By federating resources, EURO-3C allows telecommunications operators, startups, and small-to-medium enterprises (SMEs) to pool their computing power. This creates a distributed network where data doesn't have to travel to a centralized hub in Virginia or Shanghai. Instead, it can be processed at the "edge"—physically closer to where the data is generated, whether that is a factory floor in Germany or a smart city grid in Spain.
The reliance on "hyperscalers" (the industry term for giant providers like AWS, Microsoft Azure, and Google Cloud) has long been a point of friction for European regulators. The primary concern is not just economic, but legal and ethical.
Under the U.S. CLOUD Act, for instance, American authorities can theoretically request data stored by U.S. companies even if that data resides on servers in Europe. For European industries dealing with sensitive health, financial, or governmental data, this creates a perpetual state of legal uncertainty. EURO-3C aims to solve this by ensuring that the infrastructure is governed entirely by European law, providing a "safe harbor" for sensitive AI training and data storage.
What sets EURO-3C apart from previous attempts at European cloud independence is its holistic approach. It isn't just about storage; it is about the entire stack of modern computing. Sebas Muriel Herrero, Chief Digital Officer at Telefónica, noted that the project is designed to make cloud, AI, and edge computing work together seamlessly.
By integrating AI directly into the sovereign cloud, European startups can train large language models (LLMs) or computer vision systems without exporting their proprietary data to external platforms. This "local-first" AI approach is critical for the next generation of digital services, such as autonomous driving and real-time industrial automation, where even a millisecond of latency caused by long-distance data travel can be a deal-breaker.
| Feature | Global Hyperscalers (US/China) | EURO-3C Federated Model |
|---|---|---|
| Governance | Subject to foreign jurisdiction (e.g., CLOUD Act) | Strictly under EU law and GDPR |
| Data Location | Centralized in massive regional hubs | Distributed across local edge nodes |
| Infrastructure | Proprietary, closed-loop ecosystems | Open, federated, and interoperable |
| Primary Goal | Global scale and market dominance | Digital sovereignty and local economic growth |
| AI Training | Data often used to improve provider models | Data remains under the owner's control |
The strength of EURO-3C lies in its diversity. The consortium includes not just the "big telcos" like Telefónica, but also specialized technology companies and agile startups. This ecosystem approach is intended to prevent the project from becoming a bureaucratic monolith.
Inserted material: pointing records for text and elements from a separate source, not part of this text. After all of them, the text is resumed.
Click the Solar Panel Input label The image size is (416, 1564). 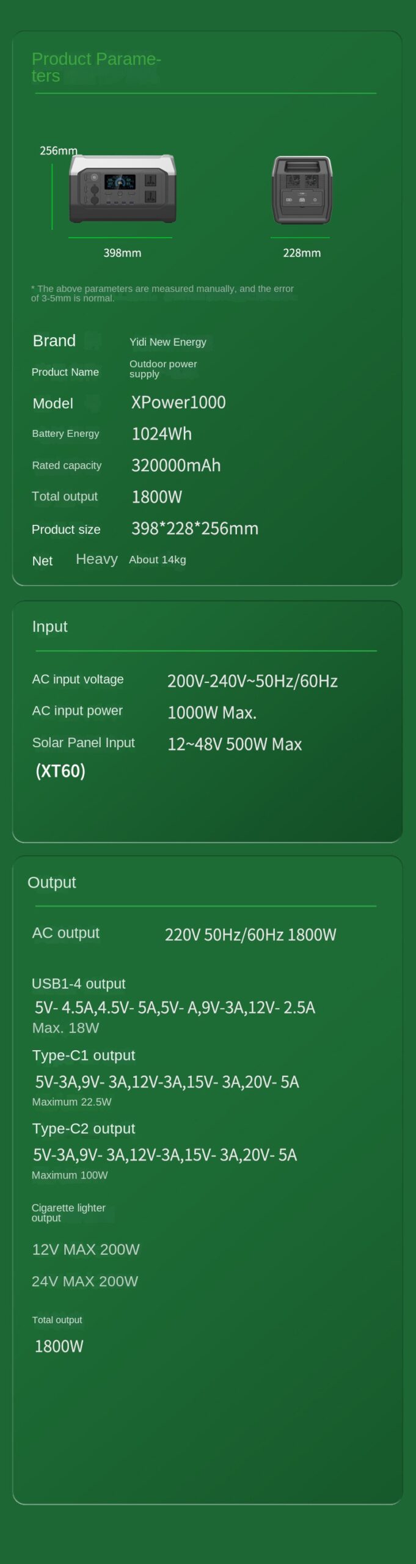(83, 743)

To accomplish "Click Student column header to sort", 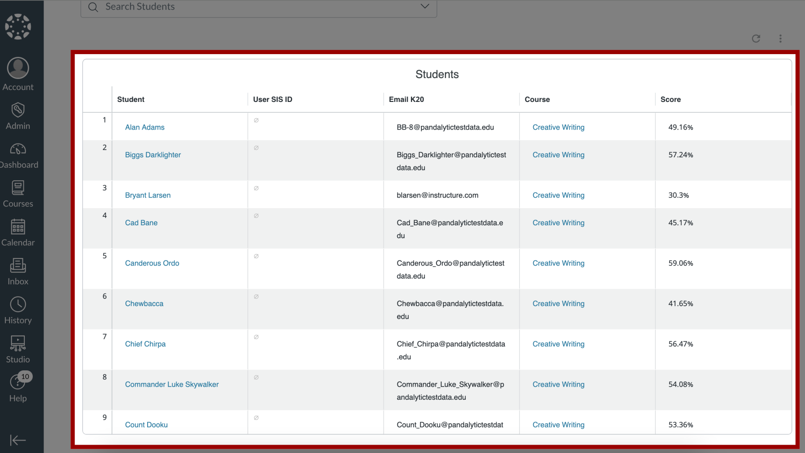I will click(130, 99).
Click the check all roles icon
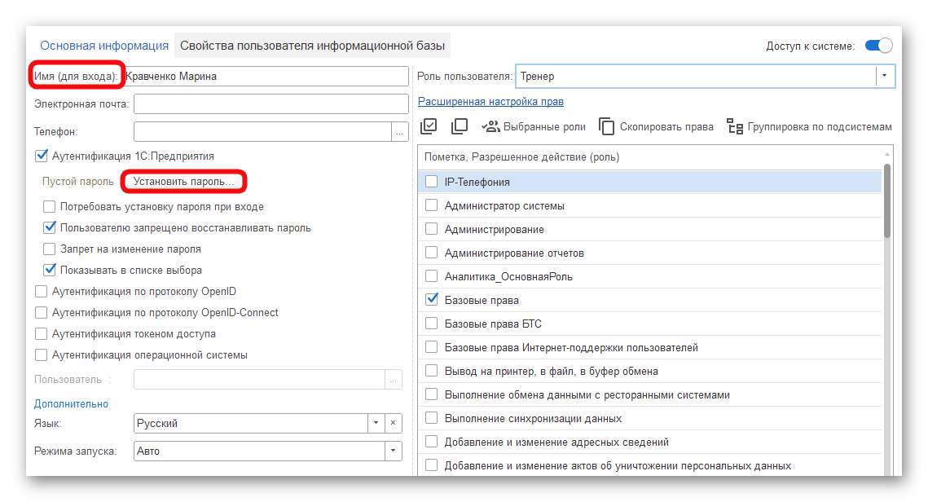The image size is (928, 502). click(x=429, y=126)
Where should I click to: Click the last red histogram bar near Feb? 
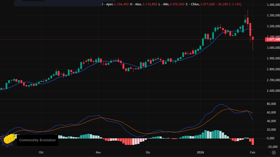[253, 142]
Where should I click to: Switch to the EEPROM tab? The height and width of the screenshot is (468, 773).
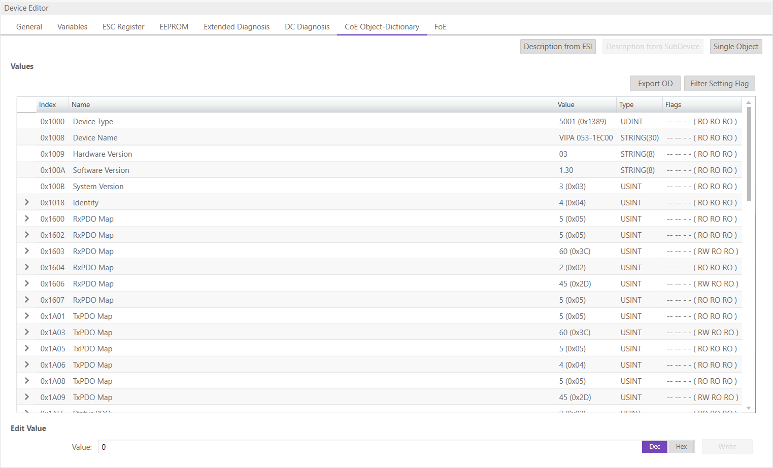click(174, 27)
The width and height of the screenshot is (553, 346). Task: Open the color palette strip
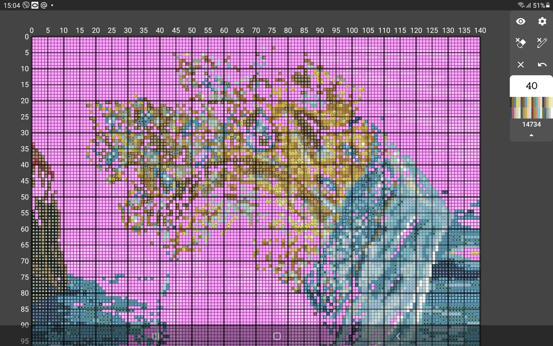click(531, 108)
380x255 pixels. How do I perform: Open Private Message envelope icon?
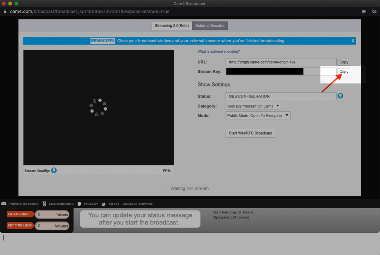click(x=4, y=204)
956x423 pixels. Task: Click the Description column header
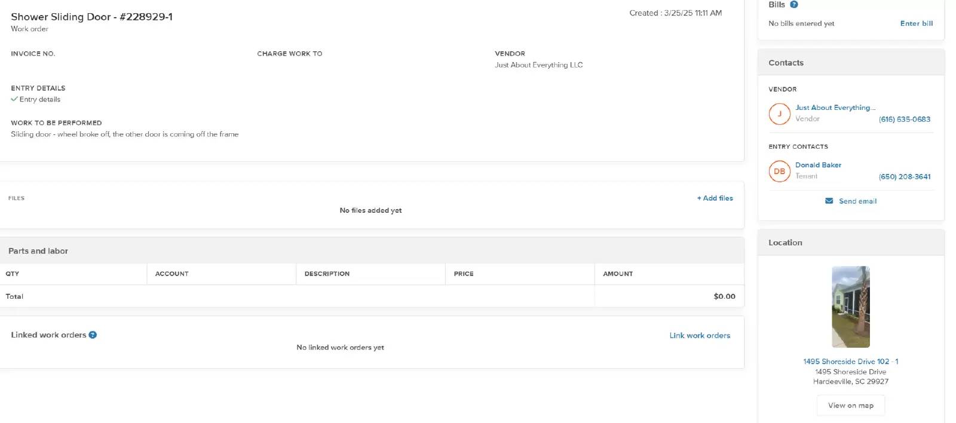(327, 274)
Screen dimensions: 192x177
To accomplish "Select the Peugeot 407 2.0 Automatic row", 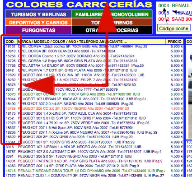I will [94, 152].
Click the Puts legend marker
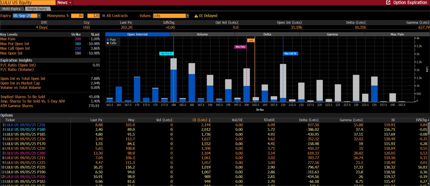 [x=108, y=40]
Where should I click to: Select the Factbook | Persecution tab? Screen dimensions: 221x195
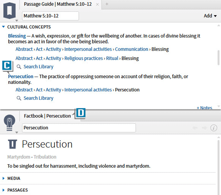click(x=47, y=116)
By involving SMEs, the European Commission is ensuring that the benefits of high-performance computing are accessible to smaller players who might otherwise be priced out of the AI race. It creates a marketplace where a small AI firm in Estonia can easily deploy its software on infrastructure provided by a telco in Italy, all within a unified, secure framework.
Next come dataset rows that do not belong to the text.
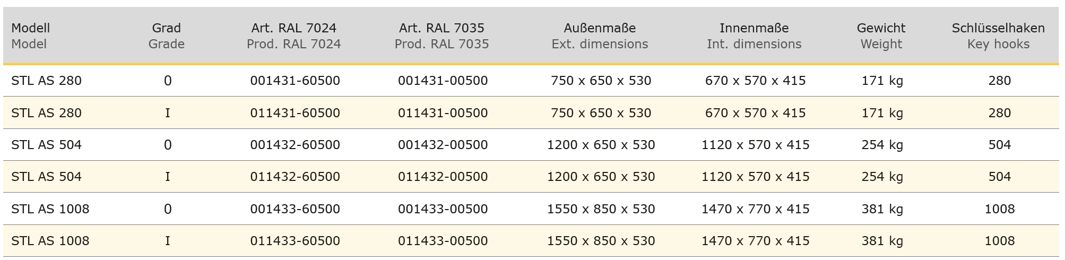Click the Außenmaße column header
The width and height of the screenshot is (1065, 260).
coord(600,36)
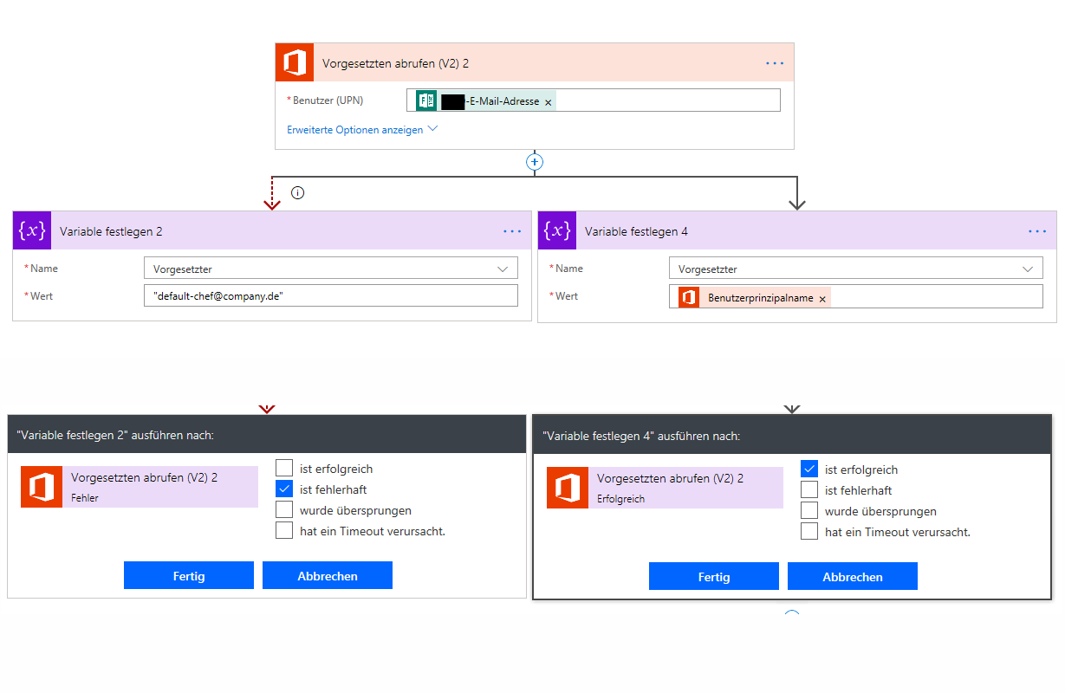1065x693 pixels.
Task: Click the plus icon to insert a new step
Action: point(535,162)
As EURO-3C moves from announcement to implementation, businesses operating within the EU should begin preparing for this shift in the digital landscape. Here is how to approach the transition:
Building a "cloud empire" to rival the established giants is a monumental task. Critics often point to past European projects that struggled to gain commercial traction due to complexity or lack of scale. However, the inclusion of AI and edge computing as foundational pillars suggests that EURO-3C is looking toward the future of the internet, rather than trying to replicate the cloud of the past decade.
If successful, EURO-3C won't just be a technical achievement; it will be a declaration of independence for the European digital economy.